| ASSIGNMENT |
Look for "accomplish" in the material below and show each line that contains it.
☆ ☆ ☆ ☆
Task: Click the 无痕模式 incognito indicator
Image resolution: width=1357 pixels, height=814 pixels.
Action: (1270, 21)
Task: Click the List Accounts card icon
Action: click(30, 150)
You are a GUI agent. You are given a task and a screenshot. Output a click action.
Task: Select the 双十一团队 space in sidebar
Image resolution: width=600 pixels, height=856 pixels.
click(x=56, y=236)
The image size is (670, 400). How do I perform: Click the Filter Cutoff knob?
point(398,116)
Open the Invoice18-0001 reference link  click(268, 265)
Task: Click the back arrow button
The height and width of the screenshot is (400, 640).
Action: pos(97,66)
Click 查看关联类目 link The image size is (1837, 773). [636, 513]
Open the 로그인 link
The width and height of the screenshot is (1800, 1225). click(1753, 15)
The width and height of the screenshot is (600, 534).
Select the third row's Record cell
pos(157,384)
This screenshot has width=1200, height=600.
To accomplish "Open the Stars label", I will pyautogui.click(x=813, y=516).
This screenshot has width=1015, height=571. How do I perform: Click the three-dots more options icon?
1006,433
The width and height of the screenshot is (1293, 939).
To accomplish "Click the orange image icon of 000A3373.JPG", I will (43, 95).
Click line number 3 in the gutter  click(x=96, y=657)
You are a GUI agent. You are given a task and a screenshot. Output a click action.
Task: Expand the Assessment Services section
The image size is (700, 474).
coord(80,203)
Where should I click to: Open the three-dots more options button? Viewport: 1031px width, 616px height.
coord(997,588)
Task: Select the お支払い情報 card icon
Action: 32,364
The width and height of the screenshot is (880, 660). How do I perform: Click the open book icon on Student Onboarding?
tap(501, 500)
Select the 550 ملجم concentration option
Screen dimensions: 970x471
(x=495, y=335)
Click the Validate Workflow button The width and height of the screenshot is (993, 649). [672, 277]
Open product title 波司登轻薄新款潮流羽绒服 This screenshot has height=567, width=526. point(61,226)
☆ ☆ ☆ ☆
| WRITTEN SOLUTION |
To accomplish "Open the Stars label", I will pyautogui.click(x=813, y=516).
To accomplish "Click the orange image icon of 000A3373.JPG", I will (43, 95).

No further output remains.